Dienstleistungsbranding bereitet Probleme
Starke Imageträger

Das Prinzip: Beim Ingredient Branding werden Vorprodukte, die der Verbraucher normalerweise nicht wahrnimmt, zu eigenständigen Marken aufgebaut. Im Idealfall etablieren sie sich dann als Zeichen besonderer Qualität und beeinflussen eine Kaufentscheidung positiv. Die Gefahren: Mehrstufiges Marketing ist dann besonders erfolgreich, wenn die Merkmale eines Vorproduktes dem Endprodukt nützen. Dies kann einen regelrechten Nachfragesog nach dem Endprodukt auslösen. Vor allem im Servicebereich lässt sich die Marketingstrategie jedoch nicht immer gewinnbringend einsetzen. Dienstleistungen fehlen oft aussagekräftige Eigenschaften.

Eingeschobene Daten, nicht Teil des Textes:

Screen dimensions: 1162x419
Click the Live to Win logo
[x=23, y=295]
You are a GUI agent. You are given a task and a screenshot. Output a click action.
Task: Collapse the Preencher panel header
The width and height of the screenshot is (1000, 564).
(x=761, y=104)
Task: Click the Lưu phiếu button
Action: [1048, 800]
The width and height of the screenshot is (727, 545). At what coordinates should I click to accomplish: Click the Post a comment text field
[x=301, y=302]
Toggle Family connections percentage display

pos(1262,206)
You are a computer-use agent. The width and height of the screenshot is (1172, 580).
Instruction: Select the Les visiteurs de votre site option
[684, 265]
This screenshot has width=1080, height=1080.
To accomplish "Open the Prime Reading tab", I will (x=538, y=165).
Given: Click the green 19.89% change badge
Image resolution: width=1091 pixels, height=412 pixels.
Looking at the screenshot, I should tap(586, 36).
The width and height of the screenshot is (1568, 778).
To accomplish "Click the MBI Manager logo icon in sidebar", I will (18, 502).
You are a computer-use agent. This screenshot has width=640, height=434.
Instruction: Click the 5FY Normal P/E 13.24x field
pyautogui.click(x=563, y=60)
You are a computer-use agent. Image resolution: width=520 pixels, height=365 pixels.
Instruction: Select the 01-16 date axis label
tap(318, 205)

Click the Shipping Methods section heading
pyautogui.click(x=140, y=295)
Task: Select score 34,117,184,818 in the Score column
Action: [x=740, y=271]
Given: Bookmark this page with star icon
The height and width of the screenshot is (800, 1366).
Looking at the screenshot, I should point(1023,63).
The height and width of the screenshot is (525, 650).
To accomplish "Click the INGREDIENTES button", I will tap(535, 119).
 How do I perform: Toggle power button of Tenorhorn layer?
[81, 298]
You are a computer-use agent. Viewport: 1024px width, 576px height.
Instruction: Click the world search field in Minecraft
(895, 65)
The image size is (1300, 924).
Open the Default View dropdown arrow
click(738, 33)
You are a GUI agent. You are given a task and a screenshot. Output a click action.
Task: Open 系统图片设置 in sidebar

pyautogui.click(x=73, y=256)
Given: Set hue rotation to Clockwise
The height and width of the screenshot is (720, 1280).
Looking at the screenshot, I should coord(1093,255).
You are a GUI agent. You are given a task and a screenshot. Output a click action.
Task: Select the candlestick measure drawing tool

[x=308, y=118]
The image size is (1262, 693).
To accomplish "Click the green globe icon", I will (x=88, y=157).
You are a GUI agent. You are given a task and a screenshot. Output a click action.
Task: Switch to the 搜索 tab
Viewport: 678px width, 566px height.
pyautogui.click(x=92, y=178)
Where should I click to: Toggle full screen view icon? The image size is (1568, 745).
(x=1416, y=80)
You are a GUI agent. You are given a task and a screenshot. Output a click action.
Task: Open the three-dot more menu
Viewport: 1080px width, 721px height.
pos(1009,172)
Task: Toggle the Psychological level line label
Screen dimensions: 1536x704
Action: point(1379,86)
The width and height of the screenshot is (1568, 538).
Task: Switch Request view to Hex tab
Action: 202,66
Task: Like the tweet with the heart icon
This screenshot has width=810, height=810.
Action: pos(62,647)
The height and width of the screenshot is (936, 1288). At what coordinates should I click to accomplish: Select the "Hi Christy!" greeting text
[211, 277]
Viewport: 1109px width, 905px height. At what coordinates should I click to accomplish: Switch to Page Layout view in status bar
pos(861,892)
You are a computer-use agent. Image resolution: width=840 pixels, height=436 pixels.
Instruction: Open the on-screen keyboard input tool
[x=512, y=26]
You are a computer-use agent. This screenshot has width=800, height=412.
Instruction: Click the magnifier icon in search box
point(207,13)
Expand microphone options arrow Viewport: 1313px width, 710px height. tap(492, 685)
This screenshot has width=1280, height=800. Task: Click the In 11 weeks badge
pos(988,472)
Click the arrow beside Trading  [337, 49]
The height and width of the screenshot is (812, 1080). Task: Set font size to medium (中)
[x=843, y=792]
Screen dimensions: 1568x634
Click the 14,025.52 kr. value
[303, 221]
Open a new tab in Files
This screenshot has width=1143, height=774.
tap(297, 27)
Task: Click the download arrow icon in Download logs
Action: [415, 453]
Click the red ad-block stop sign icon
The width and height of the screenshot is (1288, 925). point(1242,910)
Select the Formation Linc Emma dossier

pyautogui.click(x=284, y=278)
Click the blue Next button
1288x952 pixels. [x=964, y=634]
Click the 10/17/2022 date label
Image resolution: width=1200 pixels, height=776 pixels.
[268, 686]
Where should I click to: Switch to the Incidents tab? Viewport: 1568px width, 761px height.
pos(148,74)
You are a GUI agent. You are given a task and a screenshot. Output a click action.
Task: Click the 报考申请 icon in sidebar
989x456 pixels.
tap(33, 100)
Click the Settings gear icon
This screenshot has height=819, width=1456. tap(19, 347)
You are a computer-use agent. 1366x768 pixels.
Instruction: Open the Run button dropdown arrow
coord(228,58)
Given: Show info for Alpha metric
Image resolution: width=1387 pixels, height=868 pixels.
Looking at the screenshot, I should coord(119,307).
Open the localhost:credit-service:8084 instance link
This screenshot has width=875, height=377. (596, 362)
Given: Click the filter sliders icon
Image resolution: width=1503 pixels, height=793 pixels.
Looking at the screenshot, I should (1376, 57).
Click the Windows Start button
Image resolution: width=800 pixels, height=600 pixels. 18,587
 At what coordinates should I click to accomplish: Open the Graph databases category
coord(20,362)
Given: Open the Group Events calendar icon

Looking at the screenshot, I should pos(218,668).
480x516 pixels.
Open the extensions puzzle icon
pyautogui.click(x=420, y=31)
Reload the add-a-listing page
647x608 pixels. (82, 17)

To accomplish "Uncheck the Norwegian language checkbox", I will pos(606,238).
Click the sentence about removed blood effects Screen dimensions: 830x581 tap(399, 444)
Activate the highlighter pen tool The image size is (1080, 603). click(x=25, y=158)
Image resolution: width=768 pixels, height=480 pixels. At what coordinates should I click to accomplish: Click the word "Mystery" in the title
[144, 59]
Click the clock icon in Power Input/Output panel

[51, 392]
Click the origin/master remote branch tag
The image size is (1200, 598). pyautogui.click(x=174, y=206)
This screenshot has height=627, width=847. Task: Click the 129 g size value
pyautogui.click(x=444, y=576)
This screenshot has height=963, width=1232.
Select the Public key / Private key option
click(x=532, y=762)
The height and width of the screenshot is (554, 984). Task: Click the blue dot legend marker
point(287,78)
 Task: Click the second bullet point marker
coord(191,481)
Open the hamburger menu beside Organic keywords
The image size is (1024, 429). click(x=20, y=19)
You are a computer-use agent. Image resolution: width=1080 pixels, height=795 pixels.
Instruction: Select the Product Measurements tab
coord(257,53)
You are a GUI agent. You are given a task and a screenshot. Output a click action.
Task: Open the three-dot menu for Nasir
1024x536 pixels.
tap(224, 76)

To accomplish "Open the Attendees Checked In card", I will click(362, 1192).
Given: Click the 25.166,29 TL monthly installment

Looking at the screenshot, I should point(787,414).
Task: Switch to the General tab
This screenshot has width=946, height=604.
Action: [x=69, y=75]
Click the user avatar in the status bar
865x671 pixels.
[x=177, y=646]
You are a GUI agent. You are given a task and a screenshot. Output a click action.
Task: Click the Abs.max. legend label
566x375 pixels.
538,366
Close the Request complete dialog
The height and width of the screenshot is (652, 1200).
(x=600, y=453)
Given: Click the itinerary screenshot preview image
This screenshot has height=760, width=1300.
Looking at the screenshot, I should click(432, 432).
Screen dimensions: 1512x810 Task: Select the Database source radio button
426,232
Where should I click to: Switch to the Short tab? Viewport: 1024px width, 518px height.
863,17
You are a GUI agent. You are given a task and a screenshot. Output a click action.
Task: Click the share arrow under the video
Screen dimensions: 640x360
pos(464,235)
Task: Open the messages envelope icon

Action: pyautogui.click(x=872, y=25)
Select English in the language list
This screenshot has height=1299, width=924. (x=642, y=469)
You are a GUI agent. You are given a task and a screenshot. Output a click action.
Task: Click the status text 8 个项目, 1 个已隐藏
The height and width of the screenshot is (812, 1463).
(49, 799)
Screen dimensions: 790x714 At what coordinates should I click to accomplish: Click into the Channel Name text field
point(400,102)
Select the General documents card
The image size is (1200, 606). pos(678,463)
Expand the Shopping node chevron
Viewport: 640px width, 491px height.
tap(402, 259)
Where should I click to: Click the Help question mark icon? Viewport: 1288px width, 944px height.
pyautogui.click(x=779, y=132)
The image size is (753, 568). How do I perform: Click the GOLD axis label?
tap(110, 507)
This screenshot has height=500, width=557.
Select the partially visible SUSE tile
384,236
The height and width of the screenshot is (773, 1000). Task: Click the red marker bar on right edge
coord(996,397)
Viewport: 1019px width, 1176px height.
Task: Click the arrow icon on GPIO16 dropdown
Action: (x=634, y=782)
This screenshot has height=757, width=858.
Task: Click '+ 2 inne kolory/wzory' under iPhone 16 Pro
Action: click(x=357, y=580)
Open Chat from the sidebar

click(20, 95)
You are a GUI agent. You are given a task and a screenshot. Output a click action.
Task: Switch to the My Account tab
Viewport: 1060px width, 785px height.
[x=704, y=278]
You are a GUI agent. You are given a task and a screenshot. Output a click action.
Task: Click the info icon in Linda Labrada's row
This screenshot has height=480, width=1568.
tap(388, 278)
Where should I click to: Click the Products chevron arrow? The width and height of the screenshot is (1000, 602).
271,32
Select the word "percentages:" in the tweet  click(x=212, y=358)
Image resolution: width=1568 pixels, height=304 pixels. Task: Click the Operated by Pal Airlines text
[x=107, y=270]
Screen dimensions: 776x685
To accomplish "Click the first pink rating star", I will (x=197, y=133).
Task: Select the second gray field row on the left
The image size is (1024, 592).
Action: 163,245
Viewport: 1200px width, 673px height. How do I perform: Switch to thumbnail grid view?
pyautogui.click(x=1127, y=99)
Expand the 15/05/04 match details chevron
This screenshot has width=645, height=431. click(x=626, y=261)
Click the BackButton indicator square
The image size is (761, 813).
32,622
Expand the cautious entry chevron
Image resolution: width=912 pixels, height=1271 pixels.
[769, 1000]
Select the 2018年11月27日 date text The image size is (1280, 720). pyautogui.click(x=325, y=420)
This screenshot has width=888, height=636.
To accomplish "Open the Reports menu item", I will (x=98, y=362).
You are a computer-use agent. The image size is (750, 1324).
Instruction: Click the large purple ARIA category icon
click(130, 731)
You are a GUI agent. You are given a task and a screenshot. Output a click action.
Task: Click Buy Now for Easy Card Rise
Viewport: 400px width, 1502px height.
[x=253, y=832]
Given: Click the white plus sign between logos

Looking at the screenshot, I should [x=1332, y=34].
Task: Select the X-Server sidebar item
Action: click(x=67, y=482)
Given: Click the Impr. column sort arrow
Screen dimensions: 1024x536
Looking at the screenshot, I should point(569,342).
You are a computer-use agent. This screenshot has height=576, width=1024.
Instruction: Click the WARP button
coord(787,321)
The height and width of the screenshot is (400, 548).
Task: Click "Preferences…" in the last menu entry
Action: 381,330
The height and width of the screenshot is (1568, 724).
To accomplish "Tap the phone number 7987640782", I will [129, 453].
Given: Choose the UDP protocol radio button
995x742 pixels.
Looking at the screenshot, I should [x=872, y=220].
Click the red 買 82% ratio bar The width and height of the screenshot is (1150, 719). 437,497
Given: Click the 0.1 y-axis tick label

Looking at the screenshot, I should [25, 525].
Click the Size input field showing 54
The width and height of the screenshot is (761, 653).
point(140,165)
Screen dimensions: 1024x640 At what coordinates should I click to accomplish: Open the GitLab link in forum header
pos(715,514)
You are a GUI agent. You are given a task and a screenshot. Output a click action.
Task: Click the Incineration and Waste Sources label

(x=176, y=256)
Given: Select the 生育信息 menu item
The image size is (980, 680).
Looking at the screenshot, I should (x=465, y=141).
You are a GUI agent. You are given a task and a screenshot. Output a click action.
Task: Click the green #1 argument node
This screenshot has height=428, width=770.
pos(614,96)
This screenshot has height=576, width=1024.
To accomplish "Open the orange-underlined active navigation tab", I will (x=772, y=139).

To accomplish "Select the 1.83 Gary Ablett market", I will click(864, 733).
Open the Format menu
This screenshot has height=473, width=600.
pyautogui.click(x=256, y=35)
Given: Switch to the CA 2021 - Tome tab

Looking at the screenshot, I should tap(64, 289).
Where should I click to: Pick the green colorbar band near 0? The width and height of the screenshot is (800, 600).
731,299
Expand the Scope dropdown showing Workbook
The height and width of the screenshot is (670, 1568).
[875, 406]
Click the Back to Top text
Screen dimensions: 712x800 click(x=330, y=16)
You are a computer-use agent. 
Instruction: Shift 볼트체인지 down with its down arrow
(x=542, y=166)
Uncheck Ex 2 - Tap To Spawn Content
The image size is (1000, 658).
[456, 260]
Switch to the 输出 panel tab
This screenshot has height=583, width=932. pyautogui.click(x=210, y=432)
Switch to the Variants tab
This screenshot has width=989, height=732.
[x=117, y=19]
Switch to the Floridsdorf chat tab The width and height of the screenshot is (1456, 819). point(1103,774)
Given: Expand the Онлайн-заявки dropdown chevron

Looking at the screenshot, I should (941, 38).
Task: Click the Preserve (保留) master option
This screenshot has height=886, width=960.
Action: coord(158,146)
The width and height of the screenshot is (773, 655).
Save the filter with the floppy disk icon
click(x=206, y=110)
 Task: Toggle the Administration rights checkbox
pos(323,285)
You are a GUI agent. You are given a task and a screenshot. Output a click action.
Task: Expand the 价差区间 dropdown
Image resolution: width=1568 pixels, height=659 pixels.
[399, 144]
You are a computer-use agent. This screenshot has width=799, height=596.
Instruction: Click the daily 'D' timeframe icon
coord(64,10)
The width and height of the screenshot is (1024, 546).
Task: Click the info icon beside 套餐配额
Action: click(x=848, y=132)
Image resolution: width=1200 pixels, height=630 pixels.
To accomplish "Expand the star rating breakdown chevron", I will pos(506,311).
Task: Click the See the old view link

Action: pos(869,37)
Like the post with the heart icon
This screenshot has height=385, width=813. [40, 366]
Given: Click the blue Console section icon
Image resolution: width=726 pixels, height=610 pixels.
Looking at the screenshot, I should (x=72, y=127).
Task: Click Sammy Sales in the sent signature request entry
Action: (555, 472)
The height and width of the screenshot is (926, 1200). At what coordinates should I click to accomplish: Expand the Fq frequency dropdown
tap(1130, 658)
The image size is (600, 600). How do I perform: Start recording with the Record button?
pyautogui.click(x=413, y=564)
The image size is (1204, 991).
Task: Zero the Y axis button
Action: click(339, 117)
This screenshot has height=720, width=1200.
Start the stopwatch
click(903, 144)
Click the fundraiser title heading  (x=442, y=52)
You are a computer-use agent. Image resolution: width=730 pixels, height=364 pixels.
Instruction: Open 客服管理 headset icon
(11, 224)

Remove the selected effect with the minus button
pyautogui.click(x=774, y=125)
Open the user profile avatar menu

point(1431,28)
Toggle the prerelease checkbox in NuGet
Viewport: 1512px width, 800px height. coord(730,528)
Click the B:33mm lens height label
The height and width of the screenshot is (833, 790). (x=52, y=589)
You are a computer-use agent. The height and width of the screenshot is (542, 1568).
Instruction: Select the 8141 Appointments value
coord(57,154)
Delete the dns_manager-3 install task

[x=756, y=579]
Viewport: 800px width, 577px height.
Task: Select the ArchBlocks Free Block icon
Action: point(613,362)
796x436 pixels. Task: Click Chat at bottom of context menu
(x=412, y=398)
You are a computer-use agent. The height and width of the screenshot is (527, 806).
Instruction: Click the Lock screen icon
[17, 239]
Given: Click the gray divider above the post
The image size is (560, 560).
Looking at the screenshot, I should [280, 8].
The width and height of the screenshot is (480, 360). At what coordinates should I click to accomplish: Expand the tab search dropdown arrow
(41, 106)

Beispiele: Der Chemiekonzern Hoechst (heute: Aventis) ließ sich für eine Polyesterfaser den Namen Trevira schützen, BASF sicherte sich bereits vor mehr als 100 Jahren das Markenzeichen Indanthren. Regenjacken und andere wetterfeste Kleidung trägt häufig das Goretex-Logo. Diese Mikrofaser hat sich von einem unbeachteten Stoffbestandteil zu einem bekannten Gütezeichen entwickelt. Nach einem ähnlichen Prinzip tragen verschiedene Rohstoffe das „Wollsiegel“.